5

Question just out of curiosity.

According to RHEL7 System Administration Guide (https://access.redhat.com/documentation/en-US/Red_Hat_Enterprise_Linux/7/html/System_Administrators_Guide/sect-Managing_Services_with_systemd-Services.html#sect-Managing_Services_with_systemd-Services-List)

The following command should list all loaded units

systemctl list-units --type service --all

But in fact it doesn't list all loaded services, only those which are enabled OR active OR (active AND enabled).

For example:

[root@roman-centos system]# systemctl list-units --type service --all | grep httpd
[root@roman-centos system]# systemctl status httpd
● httpd.service - The Apache HTTP Server
   Loaded: loaded (/usr/lib/systemd/system/httpd.service; disabled; vendor preset: disabled)
   Active: inactive (dead)
     Docs: man:httpd(8)
           man:apachectl(8)

Is it the way it is supposed to be or it might be documentation/code bug?

0

2 Answers 2

7

"Loaded" means that systemd has the read the unit from disk into memory. This will happen whenever you "look" at the unit, e.g. with status, when the unit is started, or when the unit is a dependency of another unit that is loaded.

The misunderstanding here is that 'systemctl status' will always show the unit as "loaded", because systemd loads the unit to display the status. If the unit is not needed for anything else, it will be unloaded immediately after.

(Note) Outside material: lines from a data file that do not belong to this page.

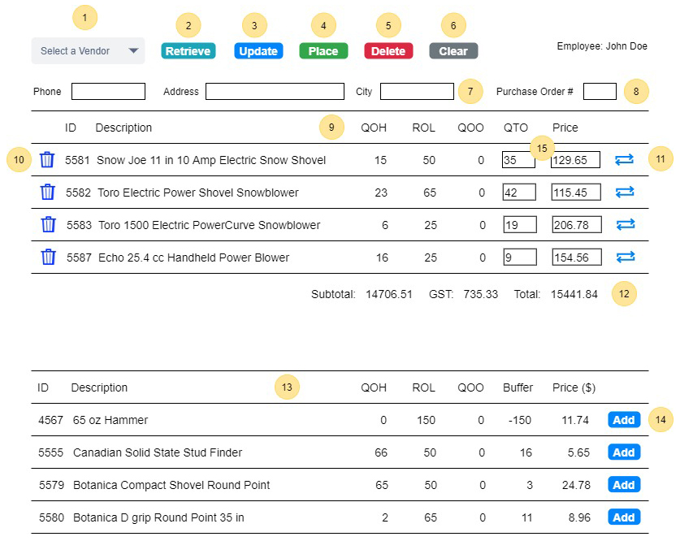Image resolution: width=680 pixels, height=541 pixels.
Task: Click the Retrieve button
Action: click(x=188, y=51)
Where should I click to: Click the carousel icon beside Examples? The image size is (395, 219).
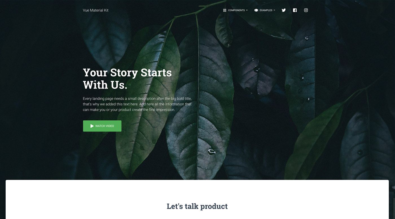point(256,10)
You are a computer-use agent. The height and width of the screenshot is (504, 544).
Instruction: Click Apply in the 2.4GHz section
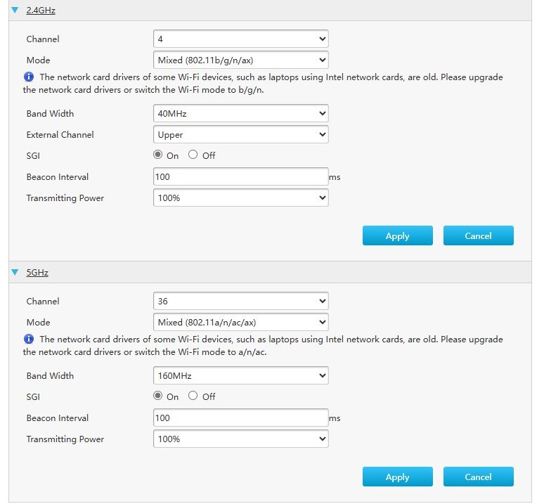pos(397,236)
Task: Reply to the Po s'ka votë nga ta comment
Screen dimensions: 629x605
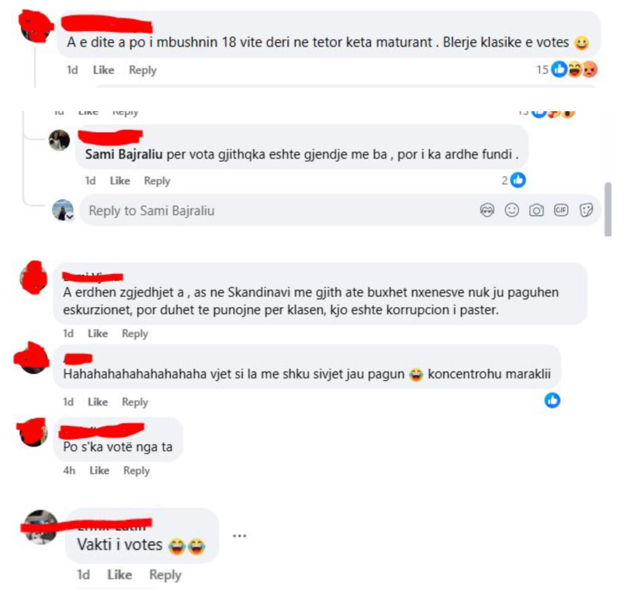Action: 136,470
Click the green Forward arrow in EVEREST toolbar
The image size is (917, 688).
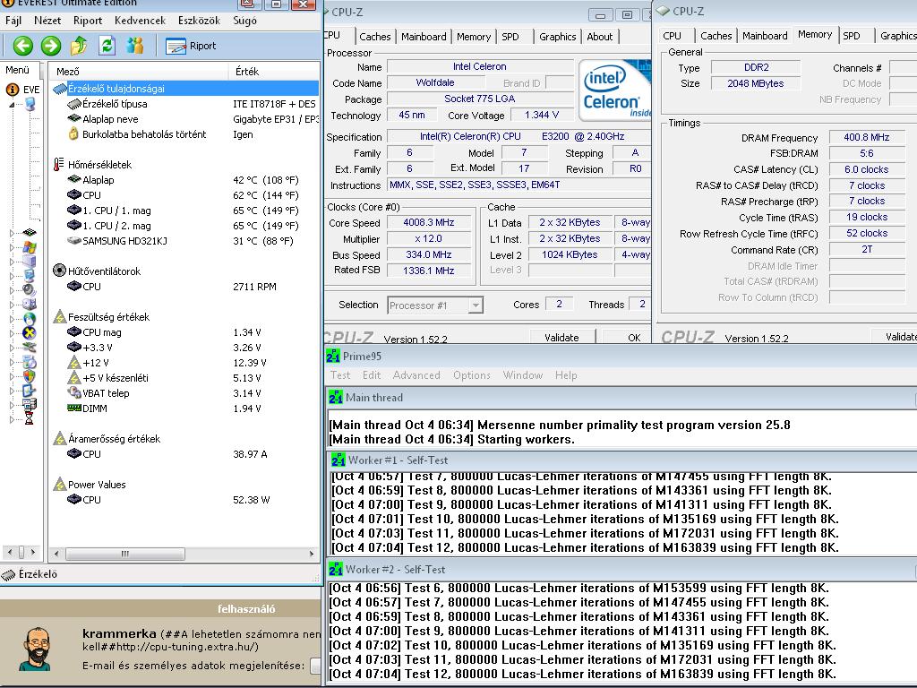coord(51,46)
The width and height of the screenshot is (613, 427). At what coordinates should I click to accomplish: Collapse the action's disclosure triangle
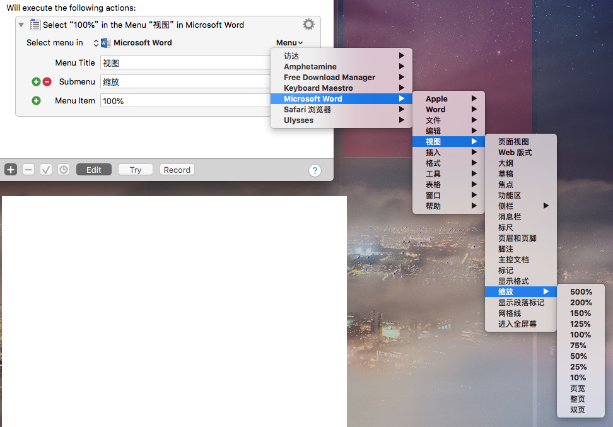pos(21,24)
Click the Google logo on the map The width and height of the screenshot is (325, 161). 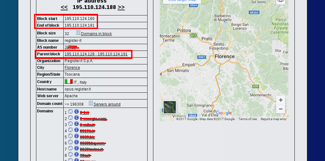[224, 113]
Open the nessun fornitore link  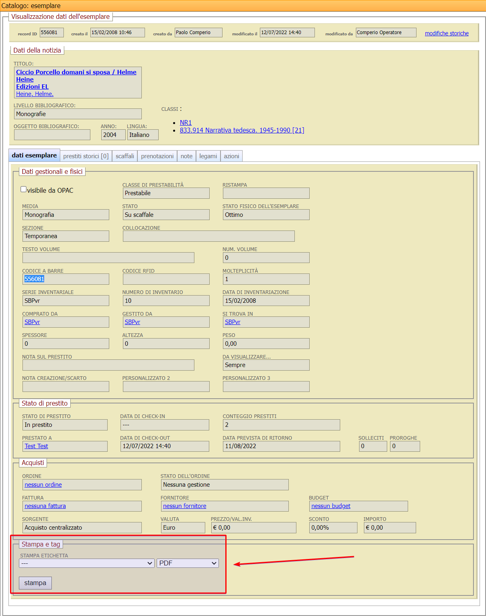[184, 506]
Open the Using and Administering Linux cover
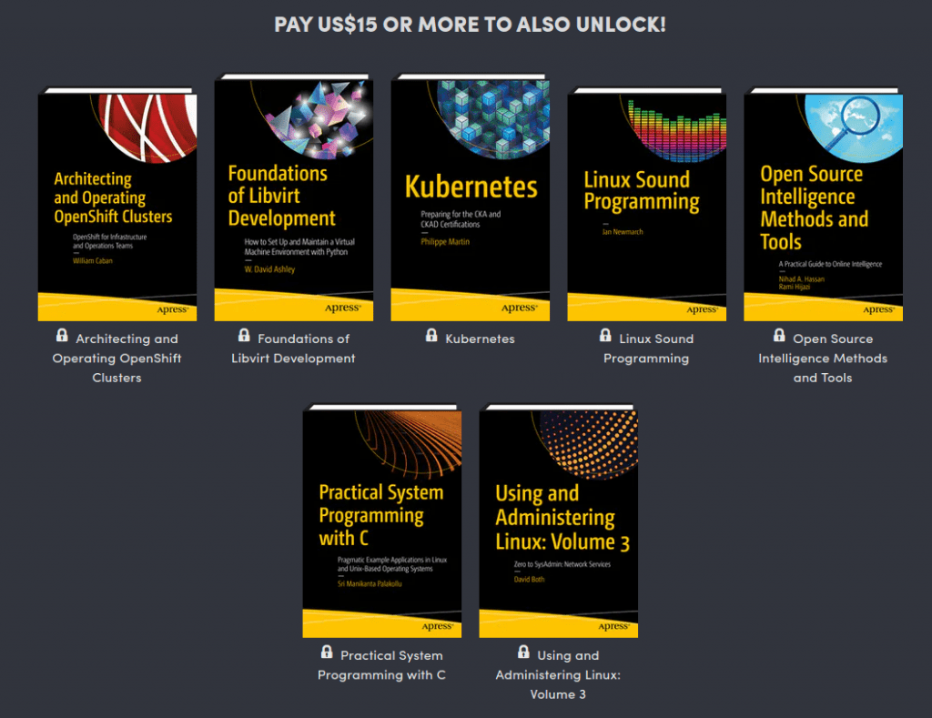 (558, 519)
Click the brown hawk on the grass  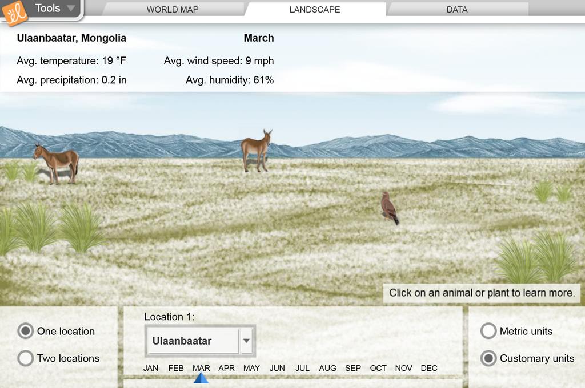[389, 208]
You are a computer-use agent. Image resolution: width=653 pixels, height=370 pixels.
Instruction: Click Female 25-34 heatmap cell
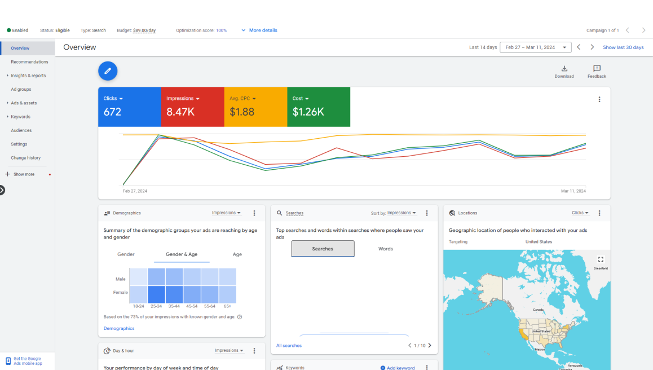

If you want to display all a list of all possible units found on disk, use 'systemctl list-unit-files'.

0

The authoritative docs for systemctl would not be the Red Hat docs but man systemctl. According to man systemctl:

`--type service` should "limit the output to only services."
`--all` should "how all loaded units, regardless of their state, including inactive units. "

So the command you've given should list all loaded service units, regardless of their state, including inactive units.

Testing on Ubuntu 16.04 with systemd version 229, I reproduced the issue with loaded-but-disabled units not being reported in the output, which does match the documented behavior.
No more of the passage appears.